I tend to take a strong stance on that, which can prompt debate among those that are staunchly adamant about honoring obligations and things of that sort, but to me, most obligations are nothing more than a form of manipulative guilt and, man can that get messy. I prefer to act based on what type of impact my action will have, rather than merely acting because some unspoken rule dictates that I'm “suppose to.”
So, your laundry list of stuff that you want to do. Have you got it in mind? Is it to start living more unconventionally? Is it to make a million bucks? To travel the world? To learn a new language? To climb Mount Everest? To finally bake something without burning it? To wear a pink tie without feeling like a girl? To lose 20 pounds? To save enough money to buy a new car? To retire early? To become a doctor? To have a family?

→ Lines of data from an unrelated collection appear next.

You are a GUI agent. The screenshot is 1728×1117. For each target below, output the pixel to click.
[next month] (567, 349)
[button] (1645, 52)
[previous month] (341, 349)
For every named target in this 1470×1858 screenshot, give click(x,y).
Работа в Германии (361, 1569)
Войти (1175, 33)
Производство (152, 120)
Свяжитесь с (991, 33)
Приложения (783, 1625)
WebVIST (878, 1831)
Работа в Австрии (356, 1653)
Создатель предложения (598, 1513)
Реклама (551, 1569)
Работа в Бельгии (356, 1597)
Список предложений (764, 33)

To become an international makeout bandit? (Gee, I can't think of anyone off the top of my head with that goal. Wink.)
Whatever your wants may be, take each one and try to put it one of the following categories:
Stuff you want to do because you genuinely want to do it. (e.g. You'd do it for no other reason than to derive pleasure out of it)
Stuff you want to do because it'll yield a favorable reward/outcome/financial gain. (e.g. You do it for the money, baby)
Stuff you want to do in order to avoid an internal conflict/consequence. (e.g. You do it so you don't feel guilty later.)
Stuff you want to do in order to avoid an external conflict/consequence. (e.g. You do it so you don't have an argument with significant other/parents)
Got your wants filed appropriately? Good. Now, for the big, giant, top-secret formula for prioritizing. This is some really complicated math, so look out. Ready?
Scrape everything except for the first category, and make those your damn priorities. That's an order. This is one life you get—there's no redos—so you better be enjoying it. If you're not, what's the point?
If, however, you're looking for a more scientific reason on why you should be paying the most attention to the first category, it's because it's the only type of want that's based on intrinsic motivation–the rest are all extrinsic motivators. Intrinsic motivation comes from rewards that are inherent to the activity. Extrinsic motivation comes from rewards from outside sources. It might be tempting to consider the third category–stuff you want to do to avoid internal conflict–as an intrinsic motivator, but essentially since most feelings like guilt are based on social constructs (society defines for you what you should feel guilty about, and you internalize it and then feel those feelings when it's been dictated that you should), then that's actually an extrinsic factor.
So what's the big deal about intrinsic versus extrinsic? Well, research shows that over time, extrinsic motivators undermine intrinsic ones. Therefore, the more you rely on extrinsic factors for motivation, the less and less you value doing something purely for the inherent pleasure involved. And the less you value doing something purely for the inherent pleasure involved, the less you're likely to do it. And the less you likely to do it, the less pleasure you'll have. And the less pleasure you have? Well, do I really need to keep spelling this out?
You don't want life to become based on a series of meaningless, arbitrarily defined benchmarks, and nothing that truly inspires you or makes you get all giddy inside. Point blank. So while it's easy enough to say, “Go do what it is that you want in life,” the caveat is that it's crucial to evaluate the purposes behind your choices in order to best determine what YOU ACTUALLY WANT, versus what you're obligating yourself to want. Indeed, there is a difference and, indeed, it's an important one.